Disambiguating the morphological homonymy
This file documents the background for disambiguation approaches we use in some specific cases. It describes ambiguities in detail and interpretation and choice of tags. For a documentation of the structure of our disambiguation file sme-dis.rle, see this document. The constraint grammar formalism is discussed here.
Here, we discuss numerals (and other topics to be added shortly)

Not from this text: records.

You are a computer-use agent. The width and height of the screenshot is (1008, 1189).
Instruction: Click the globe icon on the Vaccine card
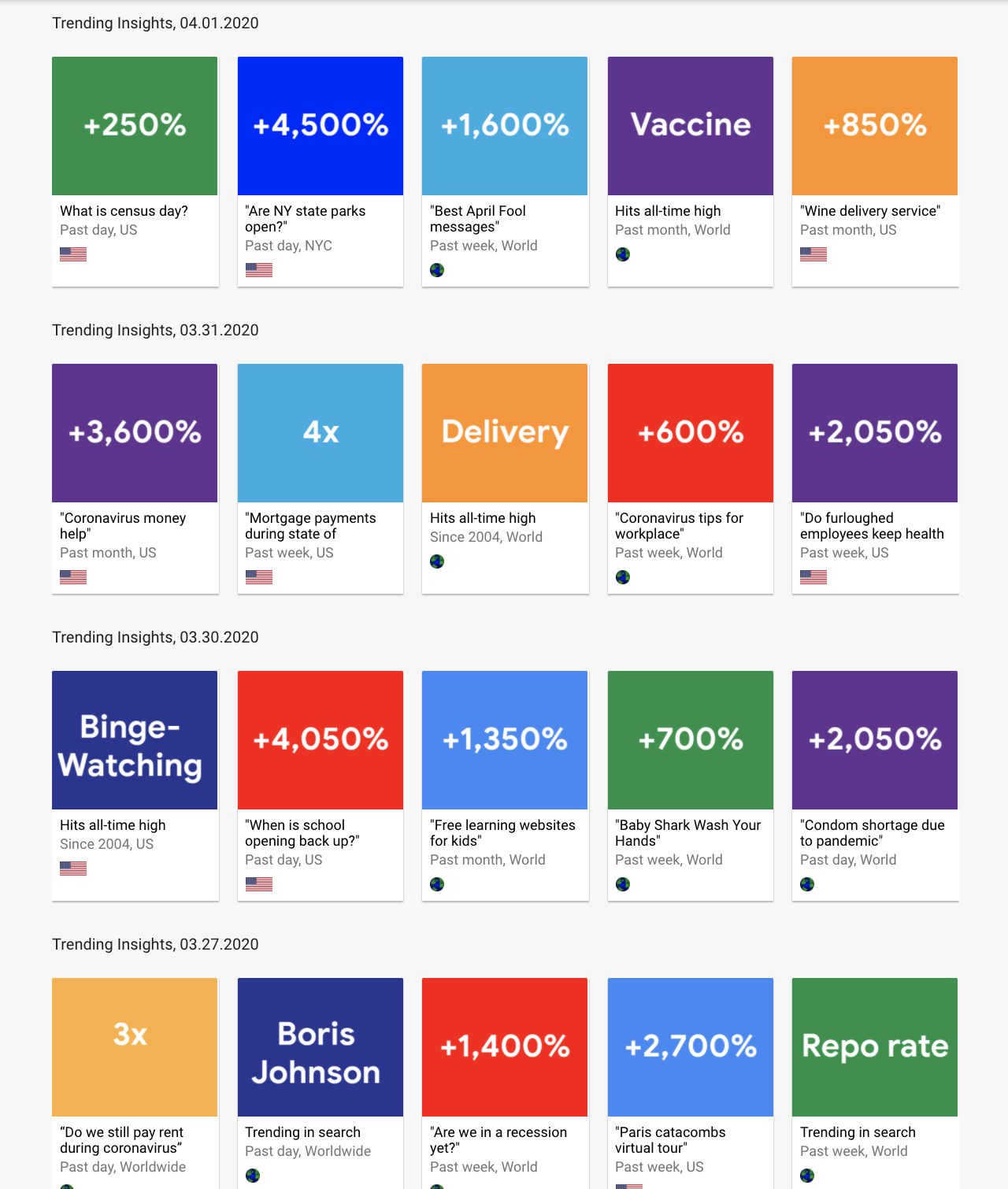pyautogui.click(x=623, y=254)
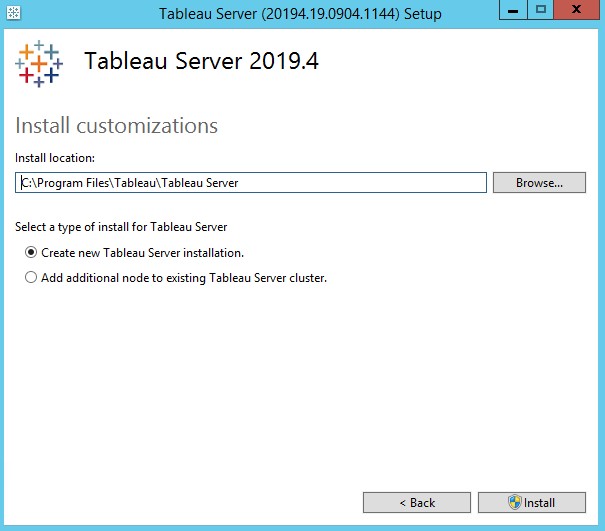Select the Add additional node radio button

(31, 278)
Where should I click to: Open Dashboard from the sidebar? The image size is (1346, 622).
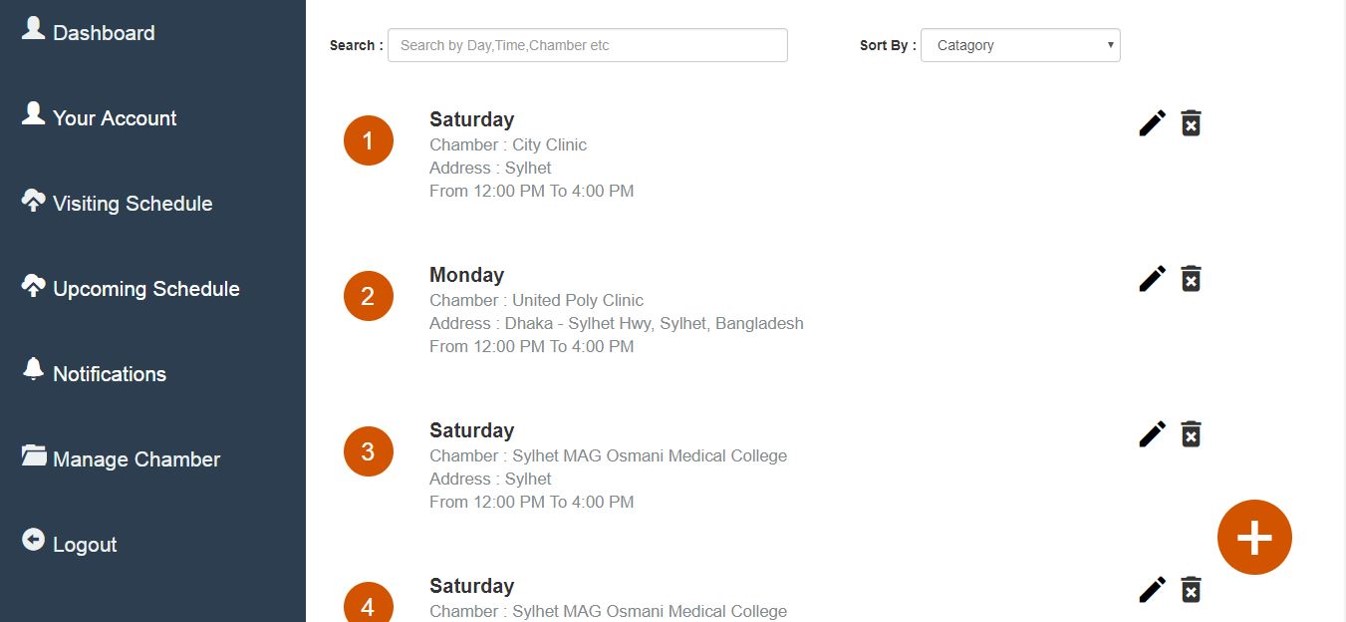103,33
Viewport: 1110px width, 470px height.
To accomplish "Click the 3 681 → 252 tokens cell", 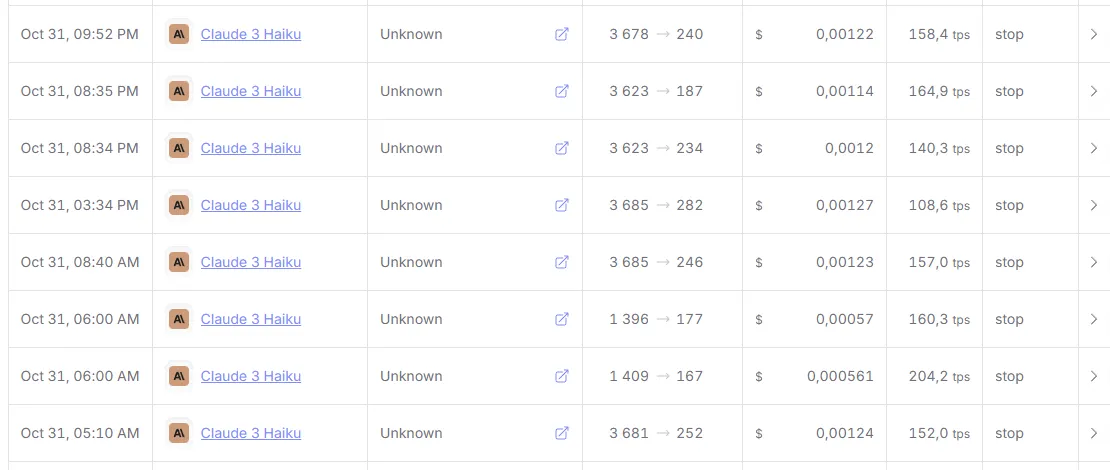I will pyautogui.click(x=656, y=433).
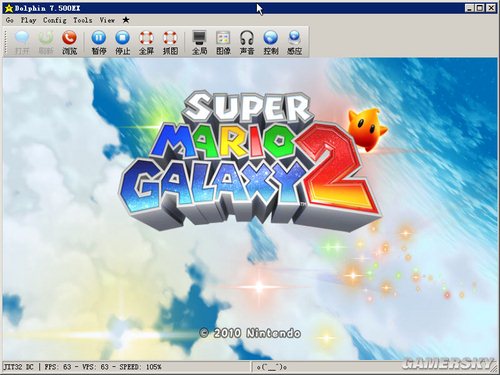Open controller settings (控制) globe icon
This screenshot has height=375, width=500.
271,42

As numerals we define single or a group of numbers or letters that represent a number. That means numerals can have the form:
- guoktelogi, goalmmát, guovttis
- máŋga, galle
"miljovdna" also gets the numeral tag, not the noun tag as Nickel would want it to be
Roman numbers can be nominative, genitive and accusative case without showing it overtly:
200 200+Num+Sg+Acc 200 200+Num+Sg+Gen 200 200+Num+Sg+Nom
Illative case can look like that:
"<Kontor>" S:11118, 11118, 11118, 11644 "kontor" N Sg Nom S:3818 @HNOUN "<2000:i>" 2000" Num Sg Ill S:4409 @ADVL
There are several sets regarding numerals:
SET NUMERALS = Num - OKTA ; SET NOT-NUMERALS = WORD - Num ; LIST MANGA = "máŋga" "galle" ; SET CARDINALS = Num - Ord - MANGA ;
- quantify a noun
- modify a noun as
- ordinals ("2. oassi")
- substantival numerals ("oassi 2")
- be PRO nouns
- make up a time adverbial, such as 21.03.1980
- stand for "from (numeral) to (numeral)"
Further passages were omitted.